Não reconhecida em vida, a posteridade foi generosa com a poesia de Emily Dickinson, com uma permanência de crítica e público na História, e que figura ao lado de Walt Whitman, como um clássico da poesia norte-americana. Emily, com poemas que, literalmente, eram costurados como um “patchwork”, era como uma alegórica colcha de retalhos,  e isso num estilo ricamente lírico na sua poesia, num conjunto de produção poética que possuía muitos poemas curtos, dentre os quais figuravam os chamados esboços rascunhados, como se a poesia de Emily Dickinson fizesse parte de uma produção artesanal, caseira, longe ainda da dimensão histórica que esta poesia viria a conquistar.

E aqui, neste aspecto artesanal da poesia de Emily Dickinson, é que surge um tipo de mitologia em torno da poesia e da figura da escritora, retratada, por sua vez, como a reclusa de Amherst. E do ponto de vista do estilo poético, tal escrita era capaz de realizar um máximo de potência com o mínimo de sons, com o uso corriqueiro de versos curtos, juntando no mesmo poema virtuosismo e a simplicidade de uma canção popular.

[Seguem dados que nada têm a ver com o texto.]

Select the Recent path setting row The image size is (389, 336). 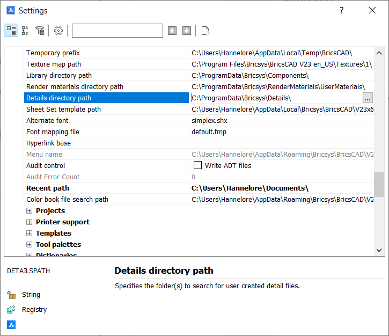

E temos ainda os travessões que ela criou como um tipo de sinal gráfico até então inexistente em língua inglesa: a disjunção, um traço curto (—). A disjunção, então, tem a função, como um dos principais recursos estilísticos de sua escrita, de destacar uma palavra ou de grifar uma expressão, marcar pausas de leitura ou dicção, alterar o ritmo de alguns versos, podendo separar fragmentos de frases, ou ainda expressar continuidade (ou descontinuidade) de uma ideia, o que também explica ou marca algo que veio primeiro no poema do que vem a seguir. Mas, mesmo com tais marcas de pontuação originalíssimas, e também devido a isto, mais de um quinto dos manuscritos da autora não subsistiram, e muitas das transcrições de terceiros tentaram inadvertidamente regularizar a pontuação e outros aspectos gráficos e prosódicos de sua escrita.

A comparação entre Emily Dickinson e Walt Whitman tende, às vezes, a fazer uma equivalência entre tais poetas, o que não diz muito da diferença abissal de estilo entre ambos, sendo Emily intitulada de modo capenga como o Whitman de saias. Mesmo que os dois escritores tenham vivido quase na mesma época, eram diversos em estilo, e Whitman teve êxito literário ainda vivo, ao contrário de Emily, que passou discretamente pelos seus contemporâneos. Emily, quanto ao estilo, era contida e hermética, e Whitman, por sua vez, tinha estro derramado, num caminho poético transbordante, com o som de Emily suave e o de Whitman exultante. Emily, por sua vez, teve o objetivo de enviar uma carta ao mundo, e sua poesia, além de artesanal, tinha a feição de uma trama epistolar, de dimensões comedidas no som e no estilo, ao passo que Whitman se dirigia aos jovens do futuro com um ímpeto messiânico, com sua trombeta de poeta-profeta que se dizia “Full of Life Now” (Pleno de vida agora).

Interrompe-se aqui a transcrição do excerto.